The Committee on Science and Astronautics

July 21, 1958
The Committee on Science and Astronautics Collection of the U.S. House of Representatives
About this object
Louisiana Congressman Overton Brooks spent 13 terms in the House of Representatives. Elected in 1936, he served until his death in 1961.
On this date, House Resolution 580 authorized the establishment of the Committee on Science and Astronautics. When the Soviet Union launched the first manmade satellite, Sputnik, on October 4, 1957, the United States effectively entered a “space race” with its Cold War adversary. Five months later, the House established the Select Committee on Astronautics and Space Exploration, which boasted noteworthy bipartisan leadership.

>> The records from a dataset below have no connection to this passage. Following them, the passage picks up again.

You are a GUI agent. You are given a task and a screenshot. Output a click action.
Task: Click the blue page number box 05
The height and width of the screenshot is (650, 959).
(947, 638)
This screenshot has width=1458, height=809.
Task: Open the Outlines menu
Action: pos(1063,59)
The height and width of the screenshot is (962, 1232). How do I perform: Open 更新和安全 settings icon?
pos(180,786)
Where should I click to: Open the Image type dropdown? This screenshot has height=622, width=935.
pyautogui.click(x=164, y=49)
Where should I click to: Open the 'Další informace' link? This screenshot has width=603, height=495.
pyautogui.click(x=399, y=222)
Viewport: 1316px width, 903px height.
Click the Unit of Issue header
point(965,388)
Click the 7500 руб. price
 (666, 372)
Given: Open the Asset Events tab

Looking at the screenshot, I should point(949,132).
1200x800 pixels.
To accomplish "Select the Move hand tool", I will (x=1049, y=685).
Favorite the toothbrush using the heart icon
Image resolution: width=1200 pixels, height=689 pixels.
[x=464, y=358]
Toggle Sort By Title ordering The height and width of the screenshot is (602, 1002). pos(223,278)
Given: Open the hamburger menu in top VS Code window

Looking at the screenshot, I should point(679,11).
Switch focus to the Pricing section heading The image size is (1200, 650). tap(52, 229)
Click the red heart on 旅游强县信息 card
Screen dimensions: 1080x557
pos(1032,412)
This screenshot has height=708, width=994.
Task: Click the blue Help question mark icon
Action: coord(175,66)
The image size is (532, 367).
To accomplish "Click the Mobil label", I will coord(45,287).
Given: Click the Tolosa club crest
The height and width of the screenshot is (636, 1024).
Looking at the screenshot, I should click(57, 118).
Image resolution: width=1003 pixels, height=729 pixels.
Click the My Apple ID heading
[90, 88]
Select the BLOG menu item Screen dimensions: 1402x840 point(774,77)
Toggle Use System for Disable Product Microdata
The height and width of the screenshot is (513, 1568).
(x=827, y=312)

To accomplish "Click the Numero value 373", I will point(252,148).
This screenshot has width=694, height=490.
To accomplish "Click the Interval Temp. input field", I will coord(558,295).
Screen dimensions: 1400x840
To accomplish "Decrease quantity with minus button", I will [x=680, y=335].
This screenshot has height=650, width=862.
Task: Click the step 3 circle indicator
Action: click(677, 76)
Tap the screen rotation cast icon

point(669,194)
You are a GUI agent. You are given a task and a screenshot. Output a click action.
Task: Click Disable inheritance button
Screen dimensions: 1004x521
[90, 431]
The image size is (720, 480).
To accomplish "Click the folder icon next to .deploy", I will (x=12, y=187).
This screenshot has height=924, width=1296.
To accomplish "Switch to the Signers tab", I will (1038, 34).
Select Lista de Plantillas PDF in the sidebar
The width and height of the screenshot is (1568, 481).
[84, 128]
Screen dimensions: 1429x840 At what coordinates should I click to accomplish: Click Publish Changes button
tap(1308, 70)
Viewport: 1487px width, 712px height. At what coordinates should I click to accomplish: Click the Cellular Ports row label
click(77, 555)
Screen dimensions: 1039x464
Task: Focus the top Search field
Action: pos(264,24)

Future Speaker of the House John McCormack of Massachusetts chaired the panel and former Speaker Joseph Martin of Massachusetts was the Ranking Member. The House quickly transformed the select committee into the Committee on Science and Astronautics—a measure which took effect at the opening of the 86th Congress (1959–1961). Representative Overton Brooks of Louisiana served as the first chairman of the new standing committee. Several committee name changes reflected the expansion of its jurisdiction beyond space research in subsequent decades. Representative Kenneth Hechler of West Virginia, who served on the panel in its early days, recalled its special sense of mission. “There was a sense of destiny, a tingle of realization that every member was embarking on a voyage of discovery,” Hechler wrote years later, “to learn about the unknown, to point powerful telescopes toward the cosmos and unlock secrets of the universe, and to take part in a great experiment.”